Mujahid's invasion of Sardinia

Political divisions of Sardinia circa 1015–16

In 1015 and again in 1016, the forces of Mujāhid al-ʿĀmirī from the taifa of Denia and the Balearics, in the east of Muslim Spain (al-Andalus), attacked Sardinia and attempted to establish control over it. In both these years joint expeditions from the maritime republics of Pisa and Genoa repelled the invaders. These Pisan–Genoese expeditions to Sardinia were approved and supported by the Papacy in aid of the sovereign Sardinian medieval kingdoms, known as Judicates, which resisted autonomously after the collapse of the Byzantine rule on the island.
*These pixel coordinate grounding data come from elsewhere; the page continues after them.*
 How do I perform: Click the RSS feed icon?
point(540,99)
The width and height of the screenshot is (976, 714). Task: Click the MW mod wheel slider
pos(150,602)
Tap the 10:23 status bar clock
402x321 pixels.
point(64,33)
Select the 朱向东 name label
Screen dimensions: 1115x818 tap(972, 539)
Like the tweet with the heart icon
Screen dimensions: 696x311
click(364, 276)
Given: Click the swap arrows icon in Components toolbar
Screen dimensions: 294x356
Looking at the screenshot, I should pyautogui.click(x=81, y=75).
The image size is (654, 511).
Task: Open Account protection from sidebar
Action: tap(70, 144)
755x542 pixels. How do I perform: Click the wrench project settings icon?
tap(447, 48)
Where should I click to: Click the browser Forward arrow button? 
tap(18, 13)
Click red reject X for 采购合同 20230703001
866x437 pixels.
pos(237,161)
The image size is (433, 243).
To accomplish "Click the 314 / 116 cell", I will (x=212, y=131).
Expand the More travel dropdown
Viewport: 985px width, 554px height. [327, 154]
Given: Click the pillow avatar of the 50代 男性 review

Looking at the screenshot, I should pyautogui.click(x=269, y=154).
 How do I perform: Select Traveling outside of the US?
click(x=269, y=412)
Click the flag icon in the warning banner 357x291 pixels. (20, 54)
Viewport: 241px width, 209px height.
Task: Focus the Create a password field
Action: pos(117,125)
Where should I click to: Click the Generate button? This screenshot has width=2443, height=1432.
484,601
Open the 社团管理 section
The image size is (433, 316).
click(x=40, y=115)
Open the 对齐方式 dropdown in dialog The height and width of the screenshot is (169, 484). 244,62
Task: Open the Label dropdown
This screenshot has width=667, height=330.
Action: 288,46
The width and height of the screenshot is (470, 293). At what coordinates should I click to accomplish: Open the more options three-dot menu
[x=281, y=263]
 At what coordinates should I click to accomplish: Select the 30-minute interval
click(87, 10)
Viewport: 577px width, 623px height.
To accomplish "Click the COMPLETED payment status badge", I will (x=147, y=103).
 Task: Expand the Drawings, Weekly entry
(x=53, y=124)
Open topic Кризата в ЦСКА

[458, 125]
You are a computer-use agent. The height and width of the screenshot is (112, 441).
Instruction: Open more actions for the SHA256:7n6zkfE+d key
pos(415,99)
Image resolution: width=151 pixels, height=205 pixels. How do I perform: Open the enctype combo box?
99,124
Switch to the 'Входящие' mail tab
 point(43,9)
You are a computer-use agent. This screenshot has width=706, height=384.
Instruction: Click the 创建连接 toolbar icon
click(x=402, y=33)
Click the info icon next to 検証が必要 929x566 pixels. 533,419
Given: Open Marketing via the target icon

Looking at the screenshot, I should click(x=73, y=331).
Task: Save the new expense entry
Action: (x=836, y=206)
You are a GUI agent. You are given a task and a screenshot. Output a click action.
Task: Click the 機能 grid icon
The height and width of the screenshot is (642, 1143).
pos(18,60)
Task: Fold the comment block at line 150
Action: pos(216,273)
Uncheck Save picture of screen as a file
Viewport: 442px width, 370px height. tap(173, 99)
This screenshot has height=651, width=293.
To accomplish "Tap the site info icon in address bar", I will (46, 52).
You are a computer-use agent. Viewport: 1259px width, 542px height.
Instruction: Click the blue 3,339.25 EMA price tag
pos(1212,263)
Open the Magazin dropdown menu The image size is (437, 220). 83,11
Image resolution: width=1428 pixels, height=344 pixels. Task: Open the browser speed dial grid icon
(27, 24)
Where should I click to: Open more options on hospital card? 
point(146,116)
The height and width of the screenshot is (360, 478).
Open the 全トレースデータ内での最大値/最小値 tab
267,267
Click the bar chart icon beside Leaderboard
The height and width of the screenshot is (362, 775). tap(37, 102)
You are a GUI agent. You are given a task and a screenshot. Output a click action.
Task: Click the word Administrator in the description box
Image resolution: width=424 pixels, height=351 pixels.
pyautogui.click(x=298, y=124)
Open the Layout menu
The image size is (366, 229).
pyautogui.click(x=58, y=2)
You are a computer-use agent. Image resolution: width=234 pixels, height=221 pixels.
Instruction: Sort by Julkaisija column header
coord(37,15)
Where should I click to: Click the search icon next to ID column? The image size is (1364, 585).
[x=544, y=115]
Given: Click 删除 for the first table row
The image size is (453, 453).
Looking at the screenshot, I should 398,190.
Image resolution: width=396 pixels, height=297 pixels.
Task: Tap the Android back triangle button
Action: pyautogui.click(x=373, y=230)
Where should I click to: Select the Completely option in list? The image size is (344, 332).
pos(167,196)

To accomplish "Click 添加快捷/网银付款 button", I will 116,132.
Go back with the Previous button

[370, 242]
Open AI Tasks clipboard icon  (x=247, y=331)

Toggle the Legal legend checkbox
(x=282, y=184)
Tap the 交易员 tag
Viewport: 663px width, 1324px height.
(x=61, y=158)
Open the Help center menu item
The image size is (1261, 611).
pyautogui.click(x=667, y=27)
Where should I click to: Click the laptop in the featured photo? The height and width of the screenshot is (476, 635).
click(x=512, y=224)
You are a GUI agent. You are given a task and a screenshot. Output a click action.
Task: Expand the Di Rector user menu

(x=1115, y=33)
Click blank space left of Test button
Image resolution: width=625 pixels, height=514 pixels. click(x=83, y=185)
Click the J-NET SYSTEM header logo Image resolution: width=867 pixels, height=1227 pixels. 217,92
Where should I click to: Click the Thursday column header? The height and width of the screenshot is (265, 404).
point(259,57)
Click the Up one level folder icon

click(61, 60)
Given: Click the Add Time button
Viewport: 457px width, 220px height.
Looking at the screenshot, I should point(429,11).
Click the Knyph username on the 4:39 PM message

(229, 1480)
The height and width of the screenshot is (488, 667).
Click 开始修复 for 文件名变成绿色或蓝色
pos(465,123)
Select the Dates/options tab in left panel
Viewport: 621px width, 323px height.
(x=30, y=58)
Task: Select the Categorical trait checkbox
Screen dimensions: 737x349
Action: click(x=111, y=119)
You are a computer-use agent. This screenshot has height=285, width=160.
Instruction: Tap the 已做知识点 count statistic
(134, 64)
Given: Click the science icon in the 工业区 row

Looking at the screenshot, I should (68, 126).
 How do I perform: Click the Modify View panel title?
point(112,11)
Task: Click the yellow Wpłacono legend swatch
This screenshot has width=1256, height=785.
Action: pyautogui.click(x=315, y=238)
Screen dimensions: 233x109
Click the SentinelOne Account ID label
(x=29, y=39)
Modern historians often see them as proto-Crusades.[1] After their victory, the Italian cities turned on each other. For this reason, the Christian sources for the expedition are primarily from Pisa, which celebrated its double victory over the Muslims and the Genoese with an inscription on the walls of its Duomo.[2]

  1. ^ Tyerman 2006, 55.
  2. ^ Orvietani Busch 2001, 168 n35. The only Genoese record of their participation in 1016 is a passing mention in the Annales ianuenses of Caffarus, where he is quoting the words of some ambassadors for Genoa when they were seeking favour from the Emperor Frederick I in 1165. For French translations of all the pertinent primary sources, cf. Pierre Guichard and Denis Menjot (ed.), Pays d'Islam et monde latin, Xe–XIIIe siècle: textes et documents (Lyon: Presses Universitaires de Lyon, 2000), 20–23.